Stored data:
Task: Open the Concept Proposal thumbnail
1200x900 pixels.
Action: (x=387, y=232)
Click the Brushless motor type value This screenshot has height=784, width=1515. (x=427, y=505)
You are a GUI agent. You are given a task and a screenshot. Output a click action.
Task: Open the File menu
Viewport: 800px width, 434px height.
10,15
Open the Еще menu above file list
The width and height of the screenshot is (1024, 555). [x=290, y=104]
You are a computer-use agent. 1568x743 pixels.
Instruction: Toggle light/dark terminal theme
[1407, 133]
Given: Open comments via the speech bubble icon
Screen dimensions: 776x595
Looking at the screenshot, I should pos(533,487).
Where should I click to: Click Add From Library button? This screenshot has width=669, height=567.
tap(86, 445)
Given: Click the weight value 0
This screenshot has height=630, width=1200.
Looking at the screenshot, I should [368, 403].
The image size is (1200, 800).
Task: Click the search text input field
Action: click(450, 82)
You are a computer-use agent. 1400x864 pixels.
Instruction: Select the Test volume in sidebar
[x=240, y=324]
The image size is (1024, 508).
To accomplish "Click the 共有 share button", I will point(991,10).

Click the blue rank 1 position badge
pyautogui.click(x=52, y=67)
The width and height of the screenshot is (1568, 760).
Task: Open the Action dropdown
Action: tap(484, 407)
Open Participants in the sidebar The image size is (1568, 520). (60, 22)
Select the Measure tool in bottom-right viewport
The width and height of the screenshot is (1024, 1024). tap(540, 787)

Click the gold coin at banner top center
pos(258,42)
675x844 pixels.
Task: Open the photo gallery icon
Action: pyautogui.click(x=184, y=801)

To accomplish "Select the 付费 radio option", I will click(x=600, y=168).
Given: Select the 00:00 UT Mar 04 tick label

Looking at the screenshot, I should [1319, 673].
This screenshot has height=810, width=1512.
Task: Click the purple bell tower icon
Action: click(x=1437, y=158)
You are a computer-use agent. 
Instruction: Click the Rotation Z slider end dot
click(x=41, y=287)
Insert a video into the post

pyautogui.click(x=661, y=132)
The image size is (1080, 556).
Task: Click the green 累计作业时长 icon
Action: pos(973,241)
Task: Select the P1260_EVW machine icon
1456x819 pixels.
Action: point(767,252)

* _Problem statement_: Pick out, from the lines above, every one that contains the string "agent".

* _Exercise response_:
You are a GUI agent. You are given a task and a screenshot. Output a click action.
You are a computer-use agent. 1568x743 pixels.
You are a computer-use agent. 1400x864 pixels.
You are a computer-use agent. 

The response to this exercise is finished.